A new mineral species, hydroxymcglassonite-(K), ideally KSr4Si8O20(OH)·8H2O, has been found in the Wessels mine, Kalahari Manganese Field, Northern Cape Province, South Africa. It is granular (<0.05 mm), associated with meieranite, sugilite, aegirine, pectolite, and yuzuxiangite. The mineral is colorless, transparent with a white streak and a vitreous luster. It is brittle and has a Mohs hardness of 4.5–5.0; cleavage is perfect on {001} and no parting or twinning was observed. The measured and calculated densities are 2.60(3) and 2.614 g/cm3, respectively. Optically, hydroxymcglassonite-(K) is uniaxial (+), with ω = 1.555(5), ε = 1.567(5) (white light), and absorption O > E. Hydroxymcglassonite-(K) is insoluble in water or hydrochloric acid.

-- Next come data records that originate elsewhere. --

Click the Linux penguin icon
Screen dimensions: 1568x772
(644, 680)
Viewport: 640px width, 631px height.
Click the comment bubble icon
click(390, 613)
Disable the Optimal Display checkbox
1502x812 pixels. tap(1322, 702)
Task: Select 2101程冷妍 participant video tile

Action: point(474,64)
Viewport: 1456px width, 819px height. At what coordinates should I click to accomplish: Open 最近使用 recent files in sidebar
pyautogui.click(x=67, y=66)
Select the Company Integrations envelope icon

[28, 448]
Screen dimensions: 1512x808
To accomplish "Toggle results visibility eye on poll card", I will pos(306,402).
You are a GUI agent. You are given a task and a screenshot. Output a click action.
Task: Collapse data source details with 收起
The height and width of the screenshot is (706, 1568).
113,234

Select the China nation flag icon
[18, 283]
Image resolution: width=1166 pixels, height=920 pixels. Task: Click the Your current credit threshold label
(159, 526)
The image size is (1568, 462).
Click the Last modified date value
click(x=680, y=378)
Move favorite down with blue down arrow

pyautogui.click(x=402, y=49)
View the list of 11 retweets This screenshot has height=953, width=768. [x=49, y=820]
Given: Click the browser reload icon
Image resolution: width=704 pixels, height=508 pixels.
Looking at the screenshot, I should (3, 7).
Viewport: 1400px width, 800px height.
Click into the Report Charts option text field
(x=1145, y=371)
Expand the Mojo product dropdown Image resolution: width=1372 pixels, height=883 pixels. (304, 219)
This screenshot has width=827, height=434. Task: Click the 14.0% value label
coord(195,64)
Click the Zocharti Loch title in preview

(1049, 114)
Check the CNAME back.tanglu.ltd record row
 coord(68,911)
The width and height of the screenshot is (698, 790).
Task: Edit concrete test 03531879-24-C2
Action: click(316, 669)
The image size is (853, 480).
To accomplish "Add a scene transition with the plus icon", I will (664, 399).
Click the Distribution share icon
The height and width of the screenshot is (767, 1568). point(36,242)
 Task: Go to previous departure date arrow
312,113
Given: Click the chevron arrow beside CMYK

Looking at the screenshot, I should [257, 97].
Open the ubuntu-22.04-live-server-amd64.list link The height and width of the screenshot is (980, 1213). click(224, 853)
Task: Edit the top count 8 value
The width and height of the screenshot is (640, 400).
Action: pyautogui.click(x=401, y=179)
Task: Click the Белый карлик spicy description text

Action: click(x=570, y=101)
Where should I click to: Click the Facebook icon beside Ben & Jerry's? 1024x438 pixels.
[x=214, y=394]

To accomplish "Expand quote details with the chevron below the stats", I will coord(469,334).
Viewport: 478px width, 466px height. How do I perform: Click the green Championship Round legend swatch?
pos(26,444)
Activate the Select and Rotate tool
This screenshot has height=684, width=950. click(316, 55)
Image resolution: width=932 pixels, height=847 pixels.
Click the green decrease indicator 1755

An electron microprobe analysis yielded an empirical formula (based on 13 non-H cations pfu) K1.01(Sr2.99Ca1.03)Σ4.02Si7.99O20(OH)·8H2O, which can be simplified to K(Sr,Ca)4Si8O20(OH)·8H2O.

Hydroxymcglassonite-(K) is tetragonal with space group P4/mnc and unit-cell parameters a = 9.0792(2), c = 16.1551(9) Å, V = 1331.70(9) Å3, and Z = 2. It is isostructural with hydroxyapophyllite-(K), KCa4Si8O20(OH)·8H2O, with Sr substituting for Ca. The crystal structure of hydroxy-mcglassonite-(K) is characterized by SiO4 tetrahedra sharing corners to form (Si8O20)8– sheets parallel to (001), which are connected by the K and B (= Sr + Ca) cations, as well as hydrogen bonding. The K cation is coordinated by eight H2O groups, and the average K–O distance of 2.941(3) Å is shorter than that of 2.950(3)–2.975(3) Å in hydroxyapophyllite-(K) or fluorapophyllite-(K). The B cation is sevenfold-coordinated (4O + 2H2O + OH), and the average B-O distance of 2.522(3) Å is noticeably longer than that of 2.422–2.435 Å in hydroxyapophyllite-(K) or fluorapophyllite-(K). The Raman spectra of hydroxymcglassonite-(K) and hydroxyapophyllite-(K) are very comparable, especially in the O-H stretching region. The discovery of hydroxymcglassonite-(K), the first Sr-bearing mineral of the apophyllite group, implies that more Sr-bearing members of the group may be found in nature or synthesized in laboratories, but the possibility for an incomplete solid solution between hydroxyapophyllite-(K) and hydroxymcglassonite-(K), due to the size difference between Sr2+ and Ca2+, cannot be ruled out.